Demarcate deliberate and incidental decisions

Posted: 2026-03-03

Types of decisions

In the face of generative AI’s growing role in the field of software engineering, an important property for the maintainability of a software system is the ability to distinguish deliberate decisions –those representing the user’s core intent and constraints– from incidental decisions made during the implementation –perhaps by a generative AI agentic workflow.

Paradoxically, having the full implementation of a system (without context) may be less useful than knowing only the foundational principles from which the full implementation is derived. Reverse-engineering intent from code is lossy.

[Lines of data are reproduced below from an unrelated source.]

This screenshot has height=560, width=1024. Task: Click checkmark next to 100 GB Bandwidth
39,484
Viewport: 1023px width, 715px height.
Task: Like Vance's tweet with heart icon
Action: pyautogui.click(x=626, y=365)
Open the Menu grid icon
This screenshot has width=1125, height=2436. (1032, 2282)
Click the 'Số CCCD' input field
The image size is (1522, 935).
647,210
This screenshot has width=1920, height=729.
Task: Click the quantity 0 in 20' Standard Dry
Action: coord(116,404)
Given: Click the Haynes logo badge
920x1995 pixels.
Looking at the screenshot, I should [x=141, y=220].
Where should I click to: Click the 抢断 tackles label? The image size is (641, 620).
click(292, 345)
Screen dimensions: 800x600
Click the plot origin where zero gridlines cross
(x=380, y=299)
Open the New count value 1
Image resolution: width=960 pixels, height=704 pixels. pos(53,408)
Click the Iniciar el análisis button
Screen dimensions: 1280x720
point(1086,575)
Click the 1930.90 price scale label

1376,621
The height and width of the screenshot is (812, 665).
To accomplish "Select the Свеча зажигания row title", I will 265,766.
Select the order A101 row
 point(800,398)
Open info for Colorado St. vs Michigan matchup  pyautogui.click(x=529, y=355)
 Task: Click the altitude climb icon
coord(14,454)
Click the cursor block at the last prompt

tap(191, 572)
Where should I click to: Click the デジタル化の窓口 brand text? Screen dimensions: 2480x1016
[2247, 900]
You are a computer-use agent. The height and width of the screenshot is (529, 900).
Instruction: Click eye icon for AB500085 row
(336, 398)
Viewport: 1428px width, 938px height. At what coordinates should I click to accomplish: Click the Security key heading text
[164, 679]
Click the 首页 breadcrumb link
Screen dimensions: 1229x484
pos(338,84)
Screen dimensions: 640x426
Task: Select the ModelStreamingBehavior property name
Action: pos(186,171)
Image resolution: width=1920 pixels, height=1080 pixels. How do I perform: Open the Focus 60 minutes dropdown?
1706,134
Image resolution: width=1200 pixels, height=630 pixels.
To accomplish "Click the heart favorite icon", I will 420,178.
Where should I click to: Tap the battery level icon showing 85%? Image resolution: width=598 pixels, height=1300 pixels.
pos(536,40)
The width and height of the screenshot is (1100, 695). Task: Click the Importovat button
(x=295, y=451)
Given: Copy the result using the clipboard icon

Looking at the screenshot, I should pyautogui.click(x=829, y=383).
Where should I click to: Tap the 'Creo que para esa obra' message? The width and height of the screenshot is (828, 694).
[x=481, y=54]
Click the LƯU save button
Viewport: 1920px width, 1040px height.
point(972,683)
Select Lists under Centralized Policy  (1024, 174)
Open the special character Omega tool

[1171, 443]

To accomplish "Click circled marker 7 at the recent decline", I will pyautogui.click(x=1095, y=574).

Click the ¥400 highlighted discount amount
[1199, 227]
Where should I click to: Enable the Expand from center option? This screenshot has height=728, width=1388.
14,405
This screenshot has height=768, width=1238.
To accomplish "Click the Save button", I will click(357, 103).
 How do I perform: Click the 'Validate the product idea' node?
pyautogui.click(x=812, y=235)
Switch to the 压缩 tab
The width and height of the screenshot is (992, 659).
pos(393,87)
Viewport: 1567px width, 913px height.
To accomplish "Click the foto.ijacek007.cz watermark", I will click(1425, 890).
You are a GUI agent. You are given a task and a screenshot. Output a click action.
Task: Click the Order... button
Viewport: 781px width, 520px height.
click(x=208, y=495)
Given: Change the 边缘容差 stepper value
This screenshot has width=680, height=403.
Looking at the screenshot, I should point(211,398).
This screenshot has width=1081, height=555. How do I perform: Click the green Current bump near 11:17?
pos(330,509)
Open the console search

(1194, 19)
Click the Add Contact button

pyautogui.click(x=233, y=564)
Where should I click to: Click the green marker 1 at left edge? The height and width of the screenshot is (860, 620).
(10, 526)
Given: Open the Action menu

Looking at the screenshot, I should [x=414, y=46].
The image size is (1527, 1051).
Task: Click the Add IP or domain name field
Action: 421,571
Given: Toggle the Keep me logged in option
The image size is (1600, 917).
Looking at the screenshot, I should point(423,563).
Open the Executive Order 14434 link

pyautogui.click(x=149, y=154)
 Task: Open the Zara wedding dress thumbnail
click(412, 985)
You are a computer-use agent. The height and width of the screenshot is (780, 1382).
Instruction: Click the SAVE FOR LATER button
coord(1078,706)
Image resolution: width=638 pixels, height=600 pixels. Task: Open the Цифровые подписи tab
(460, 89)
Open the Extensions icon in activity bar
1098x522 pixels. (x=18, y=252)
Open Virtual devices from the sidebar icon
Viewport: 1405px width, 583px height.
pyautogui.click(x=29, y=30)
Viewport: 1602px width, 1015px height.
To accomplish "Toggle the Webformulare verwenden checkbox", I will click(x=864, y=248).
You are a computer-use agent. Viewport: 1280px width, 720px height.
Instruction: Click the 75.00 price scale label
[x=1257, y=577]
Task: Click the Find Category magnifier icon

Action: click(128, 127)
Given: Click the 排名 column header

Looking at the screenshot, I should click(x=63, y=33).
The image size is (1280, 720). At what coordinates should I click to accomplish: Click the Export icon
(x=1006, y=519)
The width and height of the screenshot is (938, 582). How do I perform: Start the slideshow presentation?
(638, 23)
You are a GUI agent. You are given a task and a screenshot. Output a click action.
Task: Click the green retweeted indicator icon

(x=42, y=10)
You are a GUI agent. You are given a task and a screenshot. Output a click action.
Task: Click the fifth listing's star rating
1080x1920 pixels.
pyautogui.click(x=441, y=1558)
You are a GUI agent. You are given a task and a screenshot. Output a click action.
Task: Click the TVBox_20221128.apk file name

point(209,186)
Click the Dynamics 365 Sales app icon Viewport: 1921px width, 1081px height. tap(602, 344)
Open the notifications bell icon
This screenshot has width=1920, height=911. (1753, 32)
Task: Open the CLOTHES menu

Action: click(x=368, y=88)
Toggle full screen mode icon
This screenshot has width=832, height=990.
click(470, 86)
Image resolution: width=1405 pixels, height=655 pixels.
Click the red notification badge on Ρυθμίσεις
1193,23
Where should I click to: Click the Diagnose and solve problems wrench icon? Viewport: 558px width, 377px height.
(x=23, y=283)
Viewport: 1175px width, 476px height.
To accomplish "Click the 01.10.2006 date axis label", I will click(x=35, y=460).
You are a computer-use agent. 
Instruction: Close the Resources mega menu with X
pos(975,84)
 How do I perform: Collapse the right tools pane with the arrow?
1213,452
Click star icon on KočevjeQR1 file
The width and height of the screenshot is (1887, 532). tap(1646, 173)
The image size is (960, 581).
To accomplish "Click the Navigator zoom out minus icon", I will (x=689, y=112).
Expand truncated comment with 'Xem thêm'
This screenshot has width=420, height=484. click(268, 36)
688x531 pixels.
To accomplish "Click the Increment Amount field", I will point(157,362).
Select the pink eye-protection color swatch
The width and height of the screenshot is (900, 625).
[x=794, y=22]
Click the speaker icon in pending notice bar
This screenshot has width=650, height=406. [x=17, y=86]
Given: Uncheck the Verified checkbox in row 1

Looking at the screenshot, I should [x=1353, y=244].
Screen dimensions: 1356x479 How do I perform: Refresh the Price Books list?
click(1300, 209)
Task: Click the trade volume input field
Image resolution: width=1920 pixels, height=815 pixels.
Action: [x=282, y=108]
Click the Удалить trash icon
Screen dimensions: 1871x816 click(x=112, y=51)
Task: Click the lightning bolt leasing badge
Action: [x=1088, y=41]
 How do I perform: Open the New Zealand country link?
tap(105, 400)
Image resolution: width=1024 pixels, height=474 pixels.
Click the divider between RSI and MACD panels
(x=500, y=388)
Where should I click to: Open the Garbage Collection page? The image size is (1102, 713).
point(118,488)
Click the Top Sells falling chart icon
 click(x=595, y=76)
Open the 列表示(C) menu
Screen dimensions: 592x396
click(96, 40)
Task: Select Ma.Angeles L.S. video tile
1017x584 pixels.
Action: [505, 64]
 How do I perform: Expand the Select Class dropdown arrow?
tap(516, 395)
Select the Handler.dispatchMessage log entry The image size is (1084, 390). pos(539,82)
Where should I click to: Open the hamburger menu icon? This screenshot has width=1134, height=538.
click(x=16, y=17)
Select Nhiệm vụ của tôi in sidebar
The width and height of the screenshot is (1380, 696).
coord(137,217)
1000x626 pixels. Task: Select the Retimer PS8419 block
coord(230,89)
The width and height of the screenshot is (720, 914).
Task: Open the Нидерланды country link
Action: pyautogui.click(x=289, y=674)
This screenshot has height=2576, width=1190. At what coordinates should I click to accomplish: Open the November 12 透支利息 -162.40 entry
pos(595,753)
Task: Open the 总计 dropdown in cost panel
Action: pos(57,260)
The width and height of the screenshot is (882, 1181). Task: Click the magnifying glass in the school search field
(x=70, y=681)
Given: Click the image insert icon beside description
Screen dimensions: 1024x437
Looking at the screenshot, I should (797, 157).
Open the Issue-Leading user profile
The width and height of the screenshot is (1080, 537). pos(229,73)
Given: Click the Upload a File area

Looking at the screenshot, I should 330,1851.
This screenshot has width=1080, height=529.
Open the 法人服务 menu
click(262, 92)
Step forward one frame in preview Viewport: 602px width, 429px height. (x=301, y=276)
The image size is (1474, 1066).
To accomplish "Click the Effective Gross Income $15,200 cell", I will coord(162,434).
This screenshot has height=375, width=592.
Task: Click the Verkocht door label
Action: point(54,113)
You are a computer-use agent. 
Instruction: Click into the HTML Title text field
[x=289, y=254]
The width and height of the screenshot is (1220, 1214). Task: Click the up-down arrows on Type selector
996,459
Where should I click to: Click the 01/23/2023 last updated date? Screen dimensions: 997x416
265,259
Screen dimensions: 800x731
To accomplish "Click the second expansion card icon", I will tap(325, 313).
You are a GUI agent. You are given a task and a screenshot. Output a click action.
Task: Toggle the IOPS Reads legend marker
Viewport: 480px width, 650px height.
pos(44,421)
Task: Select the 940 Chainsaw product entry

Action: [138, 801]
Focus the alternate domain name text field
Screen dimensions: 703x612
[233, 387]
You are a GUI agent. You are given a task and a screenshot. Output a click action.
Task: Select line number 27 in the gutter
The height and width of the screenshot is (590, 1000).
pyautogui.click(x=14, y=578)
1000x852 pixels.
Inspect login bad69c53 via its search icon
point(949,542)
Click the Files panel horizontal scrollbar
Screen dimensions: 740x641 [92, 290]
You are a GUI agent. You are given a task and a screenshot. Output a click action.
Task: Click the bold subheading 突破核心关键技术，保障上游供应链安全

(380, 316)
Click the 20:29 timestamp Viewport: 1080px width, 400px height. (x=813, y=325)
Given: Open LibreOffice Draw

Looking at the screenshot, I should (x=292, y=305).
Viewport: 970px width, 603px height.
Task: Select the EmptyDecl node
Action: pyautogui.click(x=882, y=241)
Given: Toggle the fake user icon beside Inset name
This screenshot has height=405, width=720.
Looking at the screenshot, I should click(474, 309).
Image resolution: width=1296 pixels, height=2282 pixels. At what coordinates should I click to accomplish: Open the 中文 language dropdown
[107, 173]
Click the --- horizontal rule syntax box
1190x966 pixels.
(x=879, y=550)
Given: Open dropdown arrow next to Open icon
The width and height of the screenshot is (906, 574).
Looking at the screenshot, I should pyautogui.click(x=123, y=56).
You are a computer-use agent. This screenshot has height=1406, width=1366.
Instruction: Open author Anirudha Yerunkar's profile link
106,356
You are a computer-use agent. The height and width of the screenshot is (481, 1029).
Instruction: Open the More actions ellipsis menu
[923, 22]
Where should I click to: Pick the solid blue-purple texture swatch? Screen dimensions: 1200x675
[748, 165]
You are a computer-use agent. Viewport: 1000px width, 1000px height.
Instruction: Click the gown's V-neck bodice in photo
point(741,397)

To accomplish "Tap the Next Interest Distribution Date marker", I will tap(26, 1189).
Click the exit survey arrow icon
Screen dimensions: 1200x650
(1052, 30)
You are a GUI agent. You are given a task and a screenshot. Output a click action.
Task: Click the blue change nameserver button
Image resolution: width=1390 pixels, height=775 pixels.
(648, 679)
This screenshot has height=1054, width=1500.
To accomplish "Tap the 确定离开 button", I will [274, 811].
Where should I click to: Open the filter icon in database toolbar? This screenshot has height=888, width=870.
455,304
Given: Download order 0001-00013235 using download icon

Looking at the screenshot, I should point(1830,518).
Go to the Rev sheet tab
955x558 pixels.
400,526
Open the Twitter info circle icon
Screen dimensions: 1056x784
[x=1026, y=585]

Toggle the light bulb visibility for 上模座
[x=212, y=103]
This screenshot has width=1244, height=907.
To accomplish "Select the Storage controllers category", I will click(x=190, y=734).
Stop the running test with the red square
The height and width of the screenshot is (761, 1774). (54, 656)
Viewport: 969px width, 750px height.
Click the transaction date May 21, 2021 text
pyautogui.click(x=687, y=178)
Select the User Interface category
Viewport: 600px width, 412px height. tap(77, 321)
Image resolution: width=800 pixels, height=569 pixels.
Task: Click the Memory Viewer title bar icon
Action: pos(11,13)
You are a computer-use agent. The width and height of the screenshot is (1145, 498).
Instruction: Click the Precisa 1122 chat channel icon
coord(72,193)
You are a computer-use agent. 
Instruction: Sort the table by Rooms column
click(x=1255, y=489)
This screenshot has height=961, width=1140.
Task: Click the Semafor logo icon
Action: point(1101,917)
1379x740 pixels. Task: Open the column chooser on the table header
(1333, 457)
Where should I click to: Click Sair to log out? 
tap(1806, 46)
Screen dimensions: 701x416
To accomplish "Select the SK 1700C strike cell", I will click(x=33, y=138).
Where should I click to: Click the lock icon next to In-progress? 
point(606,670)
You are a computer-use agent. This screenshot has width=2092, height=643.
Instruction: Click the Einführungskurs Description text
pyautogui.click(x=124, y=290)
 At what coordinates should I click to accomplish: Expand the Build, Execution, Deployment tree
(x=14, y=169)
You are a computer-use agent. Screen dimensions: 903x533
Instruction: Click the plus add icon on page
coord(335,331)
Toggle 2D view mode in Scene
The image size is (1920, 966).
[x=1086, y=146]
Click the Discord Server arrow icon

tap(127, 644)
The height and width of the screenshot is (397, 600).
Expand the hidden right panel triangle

This is similar to knowing, in a software system, whether a parameter that has a given value was given that value explicitly by the user or it comes from a default. Even if the parameter has the same effective value as the default setting, the source of the value may be useful to know as the software evolves. Does the user care about the specific value or are they deferring the decision to the software’s developers?

Why does it matter?

Being able to distill the deliberate decisions into a canonical artifact gives the highest signal-to-noise ratio. The signal is the human intent.

Knowing the origin of particular decisions helps us infer their importance. This makes it easier to decide the right course of action to handle a new conflicting deliberate decision:

How to do this?

Specification-driven approaches solve this trivially: the specification is the entirety of the set of deliberate decisions. Everything else (the implementation) is the incidentals.

I expect other approaches to generate software through AI may also be amended to support this. For example, you could maintain some specification documentation and ensure that your AI keeps it up-to-date as it amends your software.